『モーガン プロトタイプL-9』を鑑賞しました。
人口生命体がテーマということ以外、いつものごとく全く事前情報なしで観たのですが、アニャ・テイラー=ジョイちゃんが出演していましたよ。
2021年ゴールデングローブ賞主演女優賞おめでとう~!
アニャちゃんは人工生命体モーガンを演じているのですが、本作での演技もとても良かったです。
人離れした役どころを演じるのが本当に素晴らしい役者さんですよね。
特に目の演技が何とも言えない雰囲気を醸し出していて、飲まれてしまいます。
本作はアニャ・テイラー=ジョイ出演というだけでなく、製作がリドリー・スコット、監督はリドリー・スコットの息子ルーク・スコットで、主演はケイト・マーラと豪華な顔ぶれ。
なんですが、いろいろと惜しいなぁ~、もうちょっとここんとこ掘り下げほしかったなぁ~…なんて思う所がある作品でした。
というわけで今回は、『モーガン プロトタイプL-9』の感想を書いていこうと思います。
あらすじ
「ブレードランナー」のリドリー・スコット製作のもと、息子のルーク・スコットが長編初メガホンをとり、暴走した人工生命体の脅威を描いたSFアクションスリラー。シンセクト社の研究施設で開発が進められていた人工生命体の試作品L-9「モーガン」が、突如として研究者を襲い大怪我を負わせた。事態を調査するため、危機管理コンサルタントのリー・ウェザーズと心理評価の専門家シャピロ博士が現地に派遣される。しかし、調査の最中にモーガンが再び混乱しはじめてしまい……。
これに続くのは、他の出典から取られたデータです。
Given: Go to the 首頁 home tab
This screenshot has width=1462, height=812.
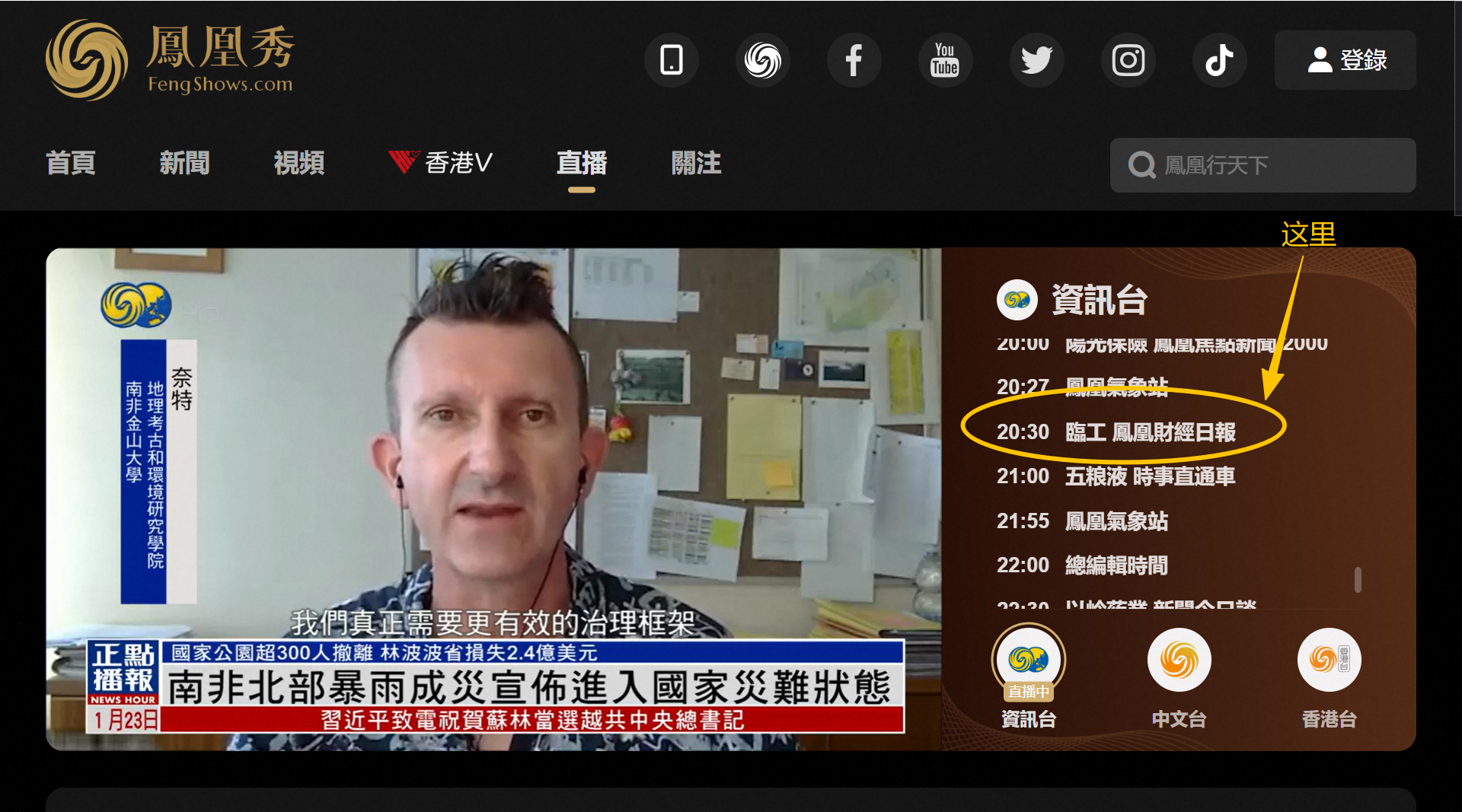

リー役を「オデッセイ」のケイト・マーラ、シャピロ博士役を「サイドウェイ」のポール・ジアマッティがそれぞれ演じた。
引用:映画.com
「人工生命体」というテーマがたまらない
兵器として生み出された人工生命体という設定に、とても心をくすぐられます。
私がこのテーマを好きになったのは、海外ドラマ「ダークエンジェル」がきっかけです。
遺伝子操作で作られた兵士「ジェネティック」という存在、彼らのうなじに刻まれた製造番号。
人間離れした力を持つジェネティックたちが、人として苦悩し、生き方を模索し戦う姿にめちゃくちゃ惹かれました。
主人公のマックスの製造番号、今でも忘れられません。
ジェネティックたちのアクションやバトルシーンもとてもかっこよくて、当時中学生だった私は毎週夢中になってみていました。
打ち切りが本当に悔やまれる…。
さて今回のモーガンも人工生命体がテーマ。
話の流れから推測するに、製造シリーズはL-1シリーズ、L-2シリーズ…とカウントされている様子。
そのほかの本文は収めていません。